AIM OF THE TASK -
Nothing should be left out when you copy the entries below.

GIVEN ENTRIES -

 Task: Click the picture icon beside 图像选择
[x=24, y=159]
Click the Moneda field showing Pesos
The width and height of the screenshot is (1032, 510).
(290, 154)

EXERCISE ANSWER -
 Task: Click the picture icon beside 图像选择
[x=24, y=159]
Click the Moneda field showing Pesos
The width and height of the screenshot is (1032, 510).
(290, 154)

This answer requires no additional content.